History

United Kingdom
- Name: Dittany
- Namesake: Dittany
- Builder: Collingwood Shipyards Ltd., Collingwood
- Launched: 31 October 1942
- Fate: Transferred to the United States Navy

United States
- Name: Beacon
- Namesake: Verb:Beacon
- Acquired: 7 March 1943
- Fate: Transferred to the Royal Navy

United Kingdom
- Name: Dittany
- Commissioned: 31 May 1943
- Identification: Pennant number: K 279
- Fate: Sold commercial 1950, scrapped 1 April 1966

General characteristics
- Class & type: Flower-class corvette
- Displacement: 1,375 long tons (1,397 t)
- Length: 205 ft (62 m)
- Beam: 33 ft (10 m)
- Draft: 14 ft 7 in (4.45 m)
- Speed: 16.5 kn (19.0 mph; 30.6 km/h)
- Complement: 90
- Armament: 2 × 3"/50 dual purpose gun mounts; 2 × 20 mm gun mounts; 2 × depth charge tracks;

= HMS Dittany =

Modified Flower-class corvette

HMS Dittany was a of the British Royal Navy during the Second World War.
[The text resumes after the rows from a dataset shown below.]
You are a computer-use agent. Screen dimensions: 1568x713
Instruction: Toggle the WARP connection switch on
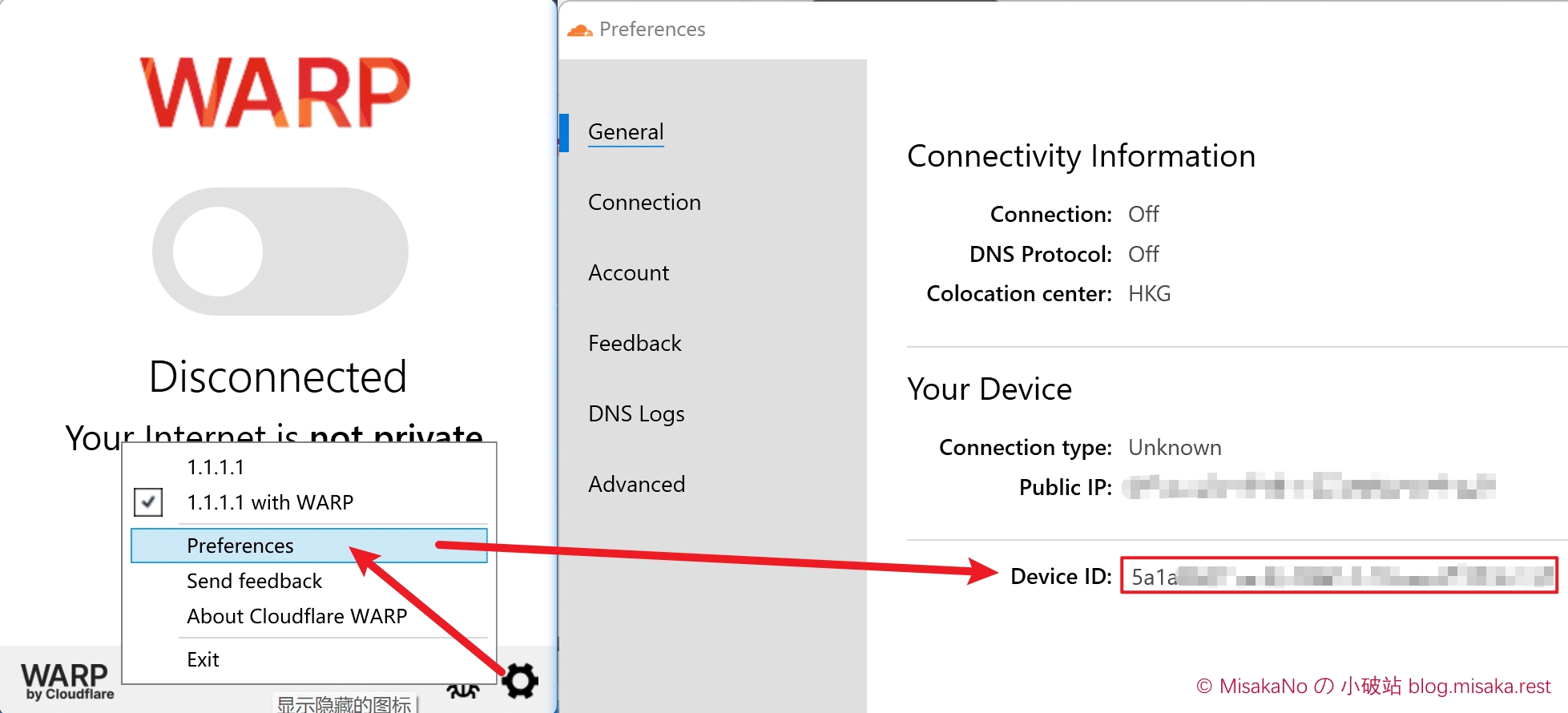coord(280,252)
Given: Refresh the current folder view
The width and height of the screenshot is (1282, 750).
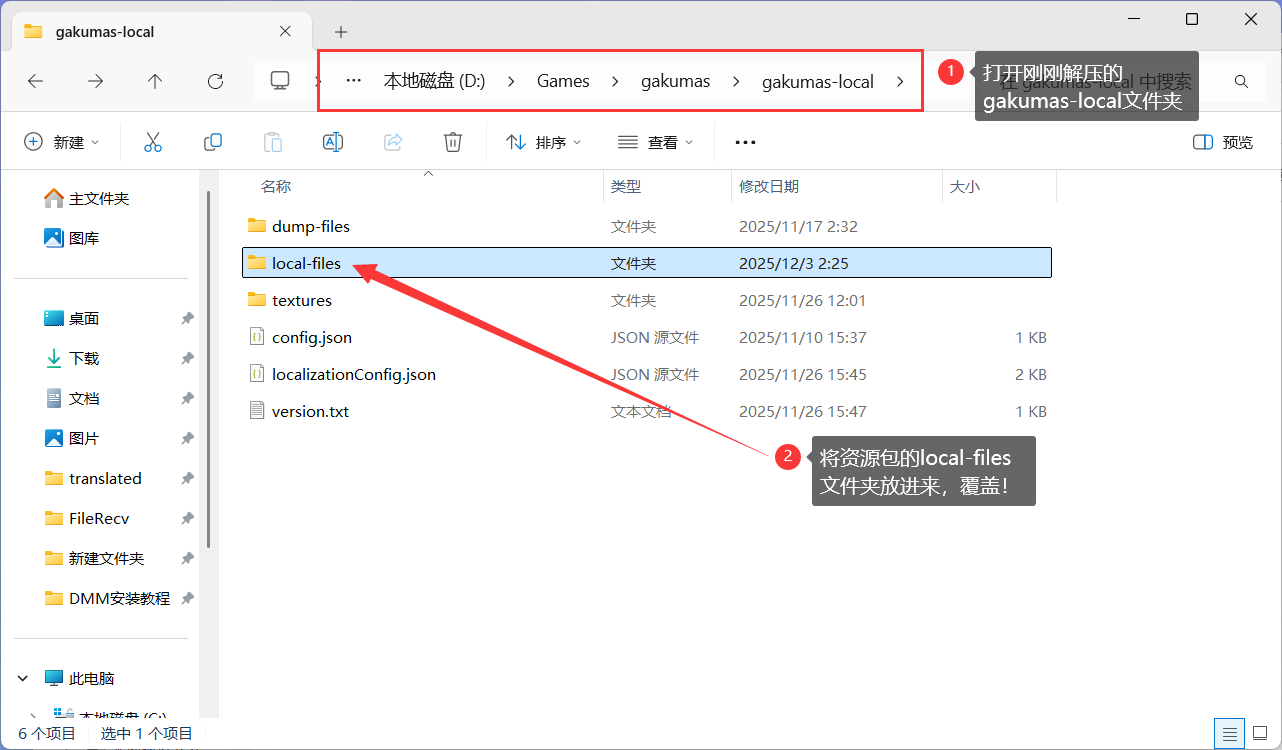Looking at the screenshot, I should [215, 82].
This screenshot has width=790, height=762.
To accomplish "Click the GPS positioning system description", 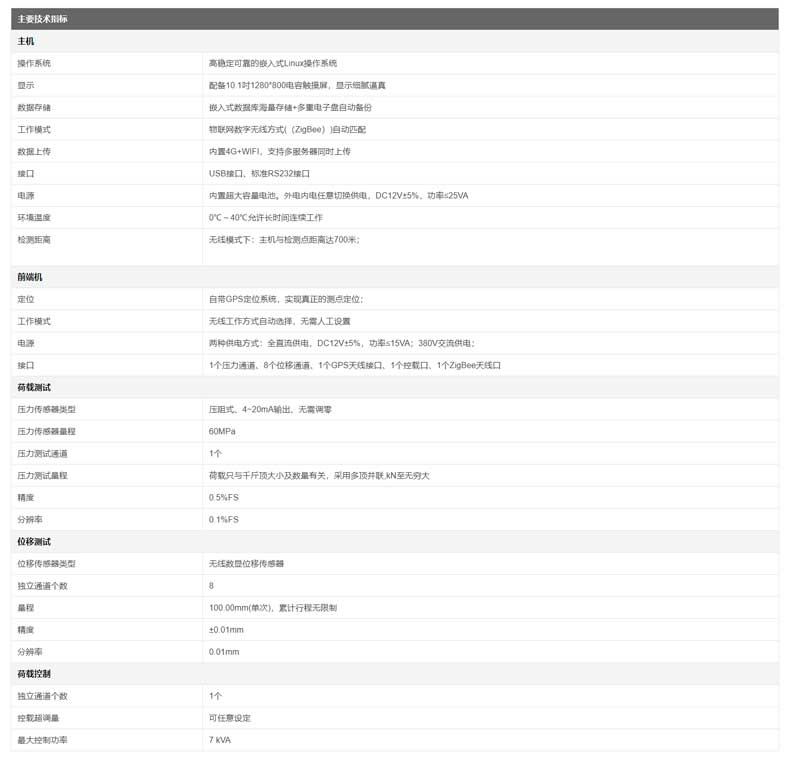I will [285, 299].
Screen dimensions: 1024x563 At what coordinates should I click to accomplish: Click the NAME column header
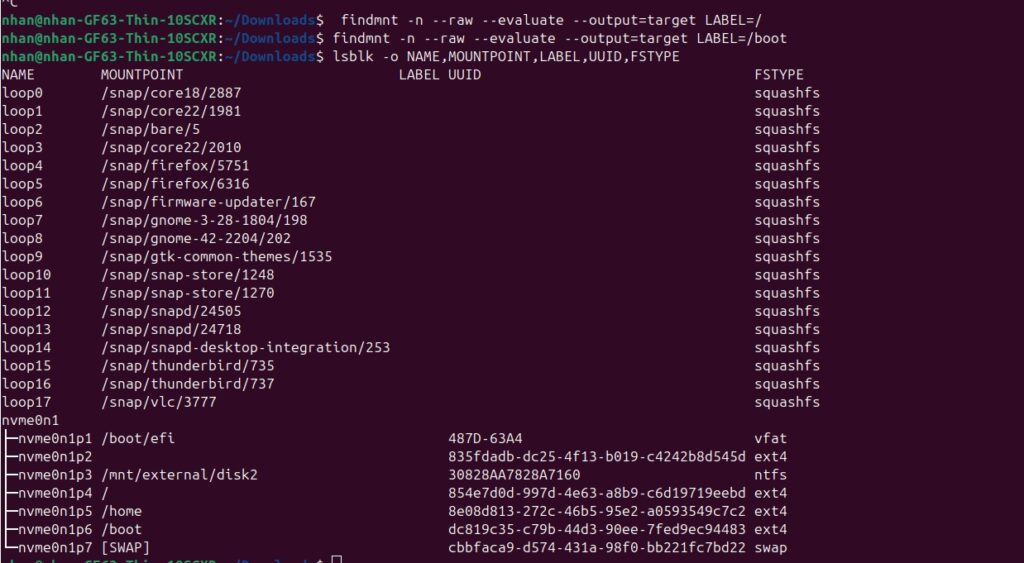pyautogui.click(x=18, y=75)
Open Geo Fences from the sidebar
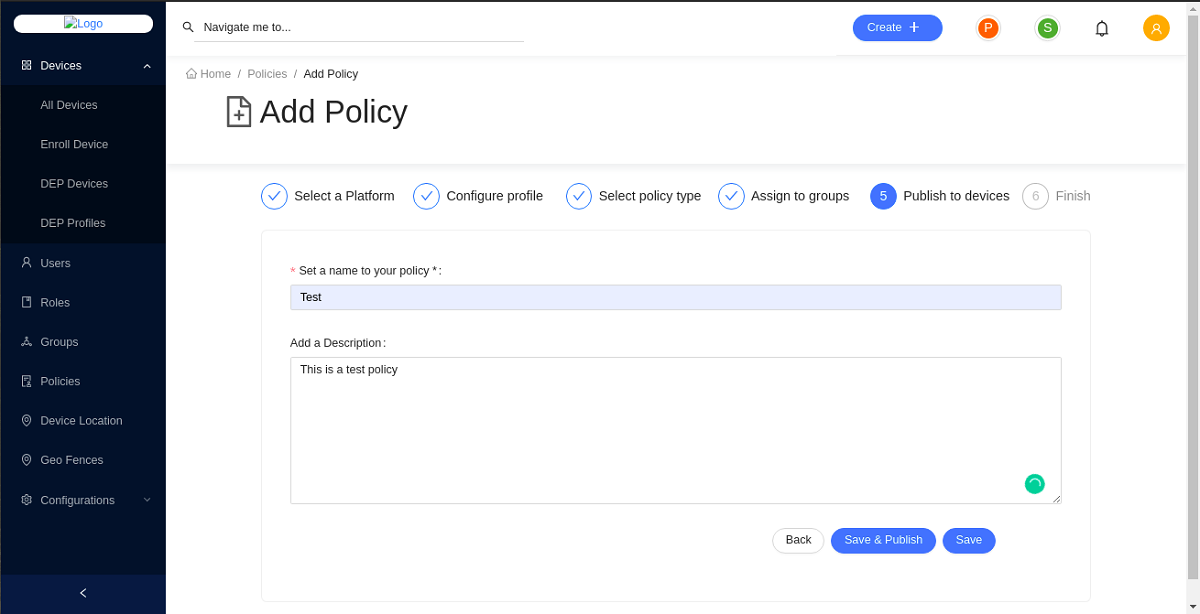Viewport: 1200px width, 614px height. tap(71, 460)
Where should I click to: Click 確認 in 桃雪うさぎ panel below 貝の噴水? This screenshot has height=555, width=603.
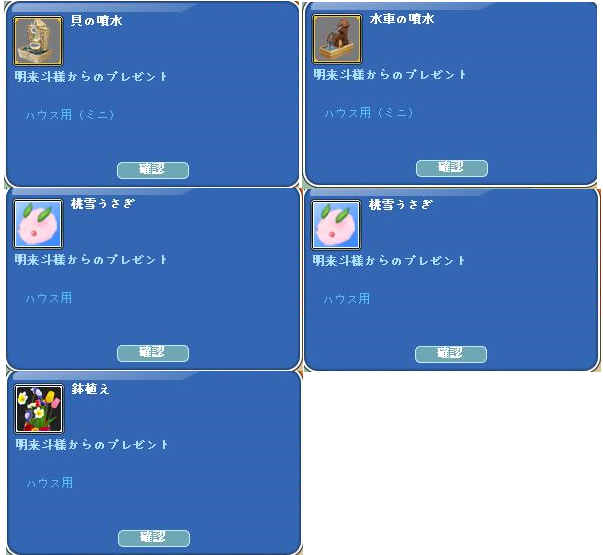(153, 353)
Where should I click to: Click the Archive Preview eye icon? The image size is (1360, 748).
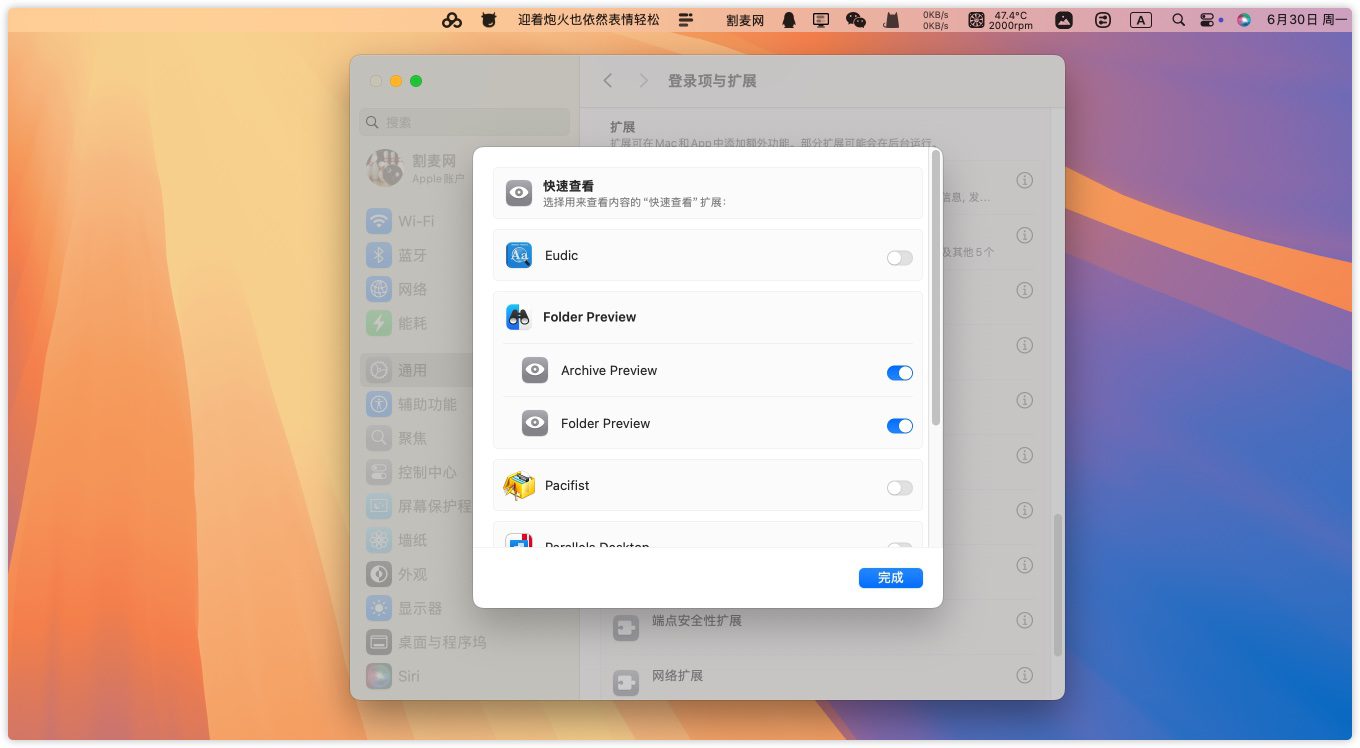[535, 371]
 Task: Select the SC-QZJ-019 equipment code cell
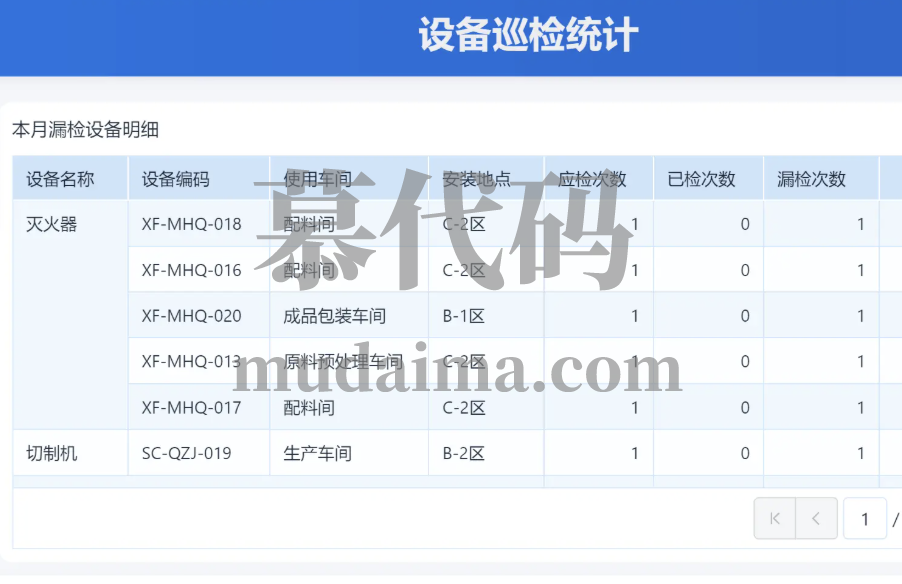coord(187,453)
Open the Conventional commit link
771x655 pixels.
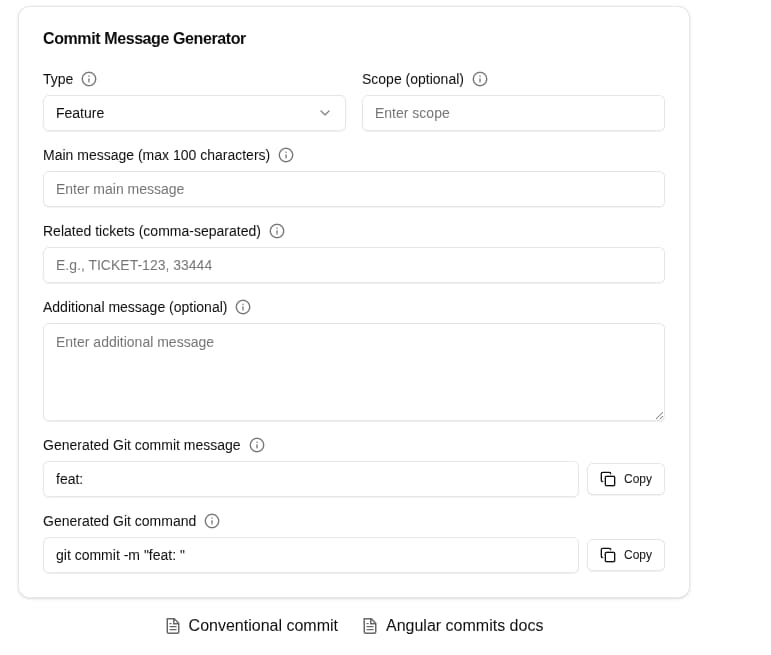coord(263,626)
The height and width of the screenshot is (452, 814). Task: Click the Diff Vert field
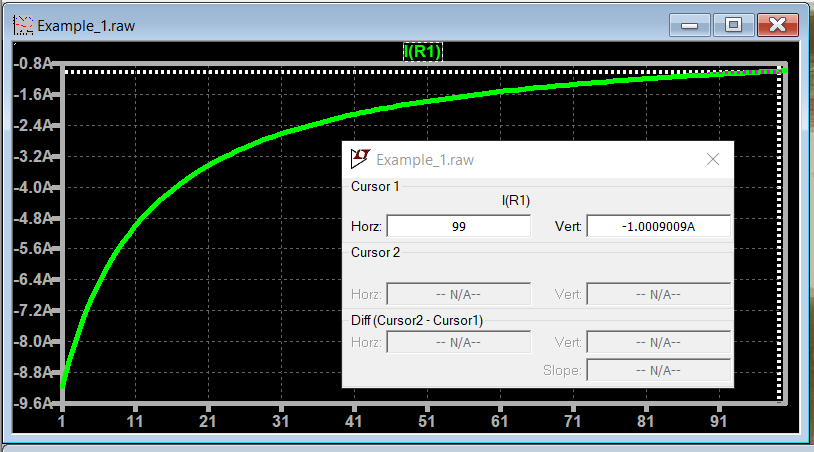[658, 342]
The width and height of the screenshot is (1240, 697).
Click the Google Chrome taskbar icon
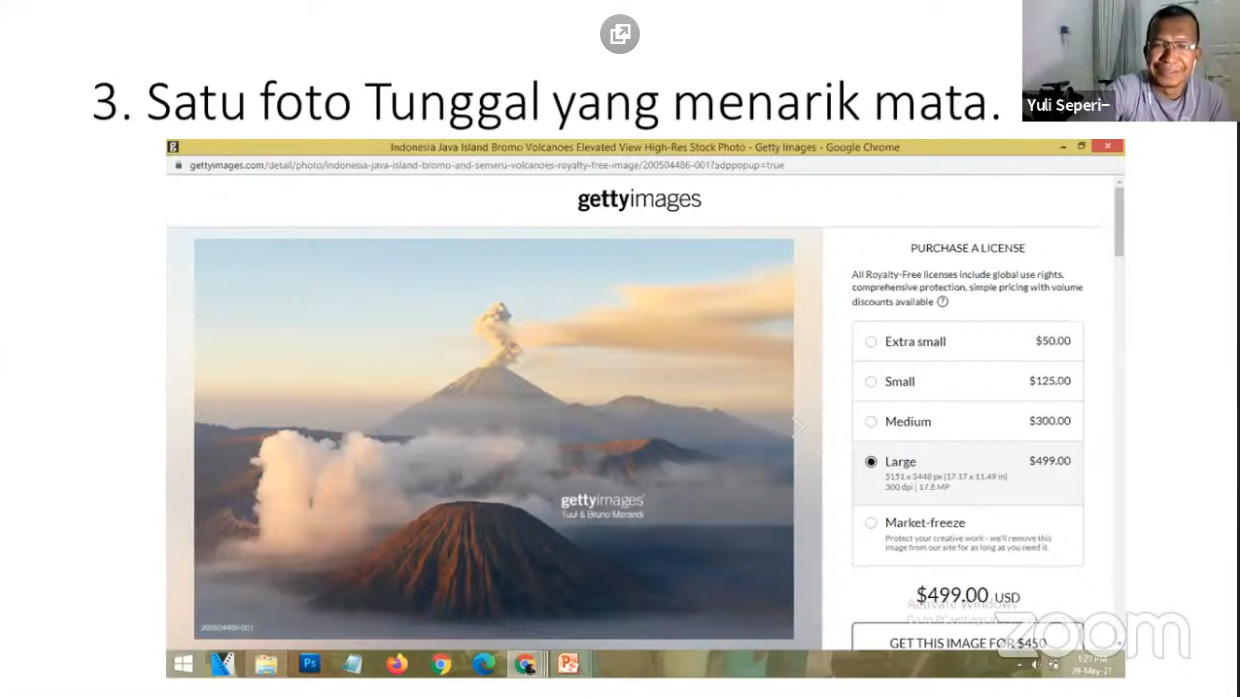[441, 664]
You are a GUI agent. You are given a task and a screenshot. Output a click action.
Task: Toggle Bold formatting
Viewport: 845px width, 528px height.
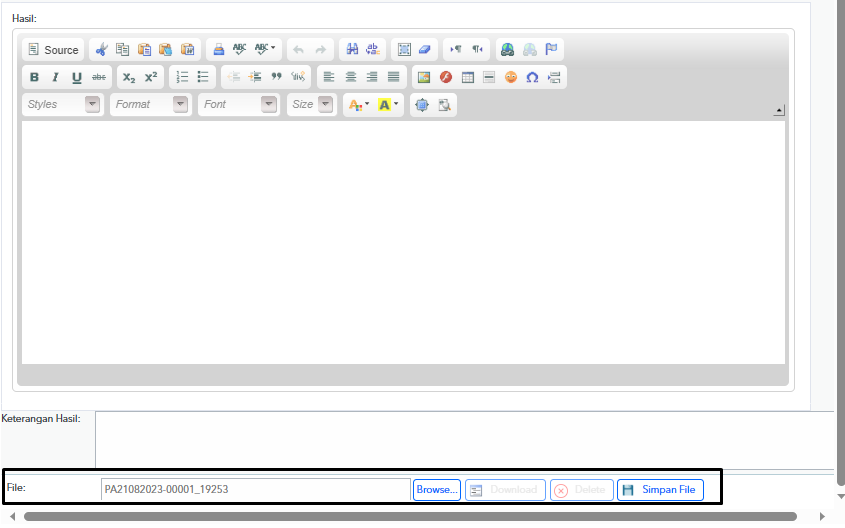(34, 77)
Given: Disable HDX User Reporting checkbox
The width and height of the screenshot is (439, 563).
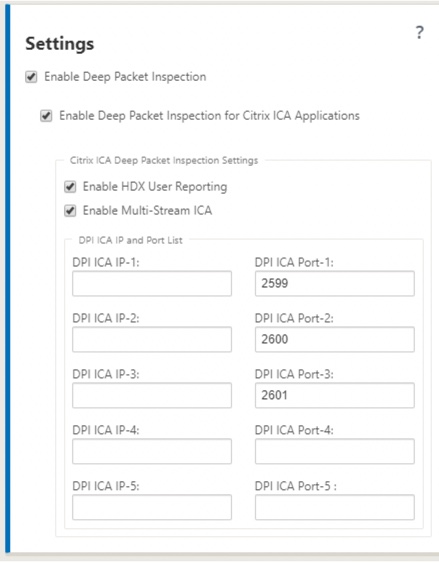Looking at the screenshot, I should (x=70, y=187).
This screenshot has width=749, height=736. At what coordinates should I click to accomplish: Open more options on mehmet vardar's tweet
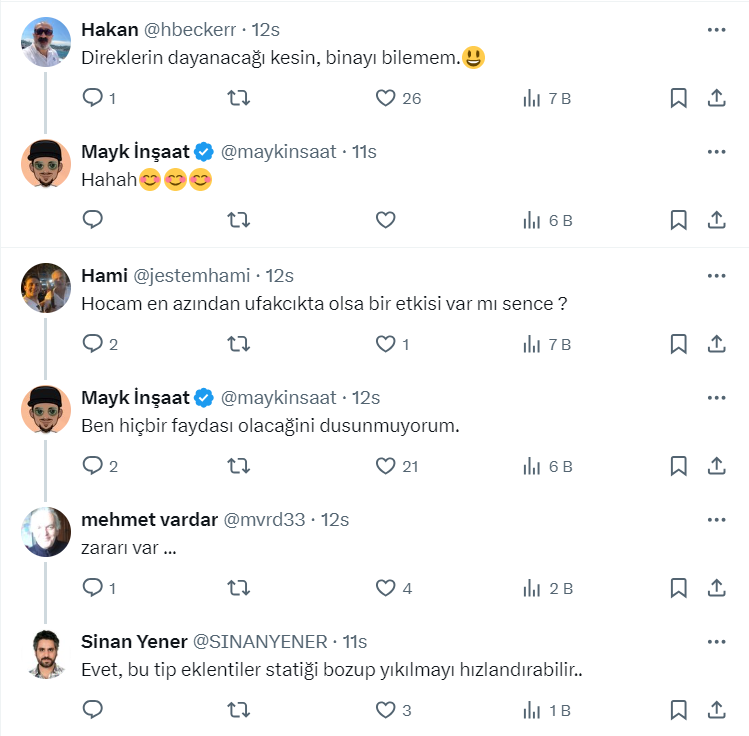click(x=716, y=520)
On 14 August 1942, the name Beacon was approved for PG 88, a modified Flower-class corvette being built at Collingwood, Ontario, Canada. Records indicate that Beacon was to have been accepted under "reverse lend lease", commissioned in Canada, and then taken to the Boston Navy Yard for outfitting. Assigned, first, to the United Kingdom on 30 January 1943, but reassigned to the US Navy on 7 March 1943, she was reassigned again to the Royal Navy on 31 May 1943, and commissioned as HMS Dittany, her original British name. She served under that name for the rest of the war.